--- START OF Supplied material ---
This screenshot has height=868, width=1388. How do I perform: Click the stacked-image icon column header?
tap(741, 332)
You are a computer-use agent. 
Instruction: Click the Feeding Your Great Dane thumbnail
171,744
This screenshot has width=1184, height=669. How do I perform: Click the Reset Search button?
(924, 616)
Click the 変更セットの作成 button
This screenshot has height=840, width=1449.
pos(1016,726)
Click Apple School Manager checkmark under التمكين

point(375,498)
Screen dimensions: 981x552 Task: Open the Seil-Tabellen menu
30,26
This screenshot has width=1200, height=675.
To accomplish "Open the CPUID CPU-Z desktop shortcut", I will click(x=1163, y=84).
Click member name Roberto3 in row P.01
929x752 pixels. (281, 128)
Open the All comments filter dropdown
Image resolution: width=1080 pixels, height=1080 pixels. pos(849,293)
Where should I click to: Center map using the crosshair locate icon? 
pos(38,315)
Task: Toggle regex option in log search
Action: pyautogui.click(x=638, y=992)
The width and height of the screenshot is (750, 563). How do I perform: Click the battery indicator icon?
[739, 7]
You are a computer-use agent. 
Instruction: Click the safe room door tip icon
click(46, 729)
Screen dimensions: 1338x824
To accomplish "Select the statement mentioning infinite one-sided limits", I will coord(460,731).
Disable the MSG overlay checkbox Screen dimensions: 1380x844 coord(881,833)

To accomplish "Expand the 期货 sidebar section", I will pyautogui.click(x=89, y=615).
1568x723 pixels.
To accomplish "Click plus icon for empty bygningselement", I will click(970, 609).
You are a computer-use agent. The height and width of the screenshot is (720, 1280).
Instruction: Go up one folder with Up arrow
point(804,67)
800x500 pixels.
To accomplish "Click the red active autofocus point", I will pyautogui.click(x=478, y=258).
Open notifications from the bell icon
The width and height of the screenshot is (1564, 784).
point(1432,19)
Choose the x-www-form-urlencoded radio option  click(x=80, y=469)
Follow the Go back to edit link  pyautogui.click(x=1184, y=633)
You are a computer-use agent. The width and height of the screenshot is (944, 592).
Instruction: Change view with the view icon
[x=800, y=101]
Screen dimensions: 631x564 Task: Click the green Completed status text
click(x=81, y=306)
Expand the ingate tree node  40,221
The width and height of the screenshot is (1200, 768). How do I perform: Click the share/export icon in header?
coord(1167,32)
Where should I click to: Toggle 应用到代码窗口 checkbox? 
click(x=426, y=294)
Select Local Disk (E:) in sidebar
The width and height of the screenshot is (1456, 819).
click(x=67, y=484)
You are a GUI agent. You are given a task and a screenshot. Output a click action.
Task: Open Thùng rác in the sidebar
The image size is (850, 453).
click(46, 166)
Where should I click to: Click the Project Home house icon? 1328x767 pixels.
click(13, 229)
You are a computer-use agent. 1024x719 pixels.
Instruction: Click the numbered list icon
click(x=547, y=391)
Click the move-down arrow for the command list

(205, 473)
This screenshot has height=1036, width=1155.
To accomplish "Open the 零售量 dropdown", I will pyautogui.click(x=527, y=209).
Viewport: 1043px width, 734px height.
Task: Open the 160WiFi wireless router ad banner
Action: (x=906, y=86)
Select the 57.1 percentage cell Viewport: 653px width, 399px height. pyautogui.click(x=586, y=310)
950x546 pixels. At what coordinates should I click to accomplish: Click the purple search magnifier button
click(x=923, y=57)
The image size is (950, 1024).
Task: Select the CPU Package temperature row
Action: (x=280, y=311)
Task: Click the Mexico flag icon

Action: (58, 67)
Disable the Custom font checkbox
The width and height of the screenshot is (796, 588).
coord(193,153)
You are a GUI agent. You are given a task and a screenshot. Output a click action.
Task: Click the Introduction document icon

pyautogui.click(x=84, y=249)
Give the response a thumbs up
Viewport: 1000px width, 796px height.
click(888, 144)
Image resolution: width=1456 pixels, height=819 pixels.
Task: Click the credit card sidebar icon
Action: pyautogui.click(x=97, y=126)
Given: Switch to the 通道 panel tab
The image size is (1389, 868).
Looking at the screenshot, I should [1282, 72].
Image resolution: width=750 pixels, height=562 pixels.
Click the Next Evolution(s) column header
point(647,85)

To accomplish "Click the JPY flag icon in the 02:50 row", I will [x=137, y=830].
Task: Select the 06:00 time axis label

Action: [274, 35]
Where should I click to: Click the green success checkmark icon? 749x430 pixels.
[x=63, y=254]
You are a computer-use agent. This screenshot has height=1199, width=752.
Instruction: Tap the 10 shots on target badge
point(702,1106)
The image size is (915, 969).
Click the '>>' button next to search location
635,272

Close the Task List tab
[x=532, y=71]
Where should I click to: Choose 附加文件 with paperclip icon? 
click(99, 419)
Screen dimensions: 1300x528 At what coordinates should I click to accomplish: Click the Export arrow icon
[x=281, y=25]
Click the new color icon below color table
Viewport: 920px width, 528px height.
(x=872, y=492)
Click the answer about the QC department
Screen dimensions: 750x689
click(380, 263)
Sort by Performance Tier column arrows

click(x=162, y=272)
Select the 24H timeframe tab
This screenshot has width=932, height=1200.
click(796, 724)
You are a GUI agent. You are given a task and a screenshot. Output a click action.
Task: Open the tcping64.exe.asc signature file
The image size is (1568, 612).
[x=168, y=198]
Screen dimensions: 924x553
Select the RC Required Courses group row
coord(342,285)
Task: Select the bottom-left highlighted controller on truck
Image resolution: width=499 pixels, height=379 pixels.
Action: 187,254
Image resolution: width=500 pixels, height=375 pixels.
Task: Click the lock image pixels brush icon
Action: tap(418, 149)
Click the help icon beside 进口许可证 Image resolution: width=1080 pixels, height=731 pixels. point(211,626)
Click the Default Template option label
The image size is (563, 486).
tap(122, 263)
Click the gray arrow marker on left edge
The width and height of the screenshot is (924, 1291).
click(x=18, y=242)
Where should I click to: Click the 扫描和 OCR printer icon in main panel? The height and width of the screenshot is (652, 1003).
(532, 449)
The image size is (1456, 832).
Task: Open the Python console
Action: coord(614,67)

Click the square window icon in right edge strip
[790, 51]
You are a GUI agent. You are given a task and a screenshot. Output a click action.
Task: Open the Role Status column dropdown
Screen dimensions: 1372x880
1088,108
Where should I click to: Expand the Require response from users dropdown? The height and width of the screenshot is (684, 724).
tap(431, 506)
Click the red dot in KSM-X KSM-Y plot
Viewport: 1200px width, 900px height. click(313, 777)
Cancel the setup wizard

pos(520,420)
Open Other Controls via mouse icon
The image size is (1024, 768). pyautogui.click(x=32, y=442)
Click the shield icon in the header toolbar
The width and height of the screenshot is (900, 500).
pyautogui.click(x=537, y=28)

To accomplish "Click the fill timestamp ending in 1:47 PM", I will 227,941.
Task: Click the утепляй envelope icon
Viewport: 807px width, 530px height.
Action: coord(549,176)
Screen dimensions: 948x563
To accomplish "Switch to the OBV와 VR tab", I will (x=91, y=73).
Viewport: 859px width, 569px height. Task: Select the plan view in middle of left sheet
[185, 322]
--- END OF Supplied material ---
Problem to solve —
State how many lines in the rows above contain the string "checkmark", giving only the number.

Result of the task —
2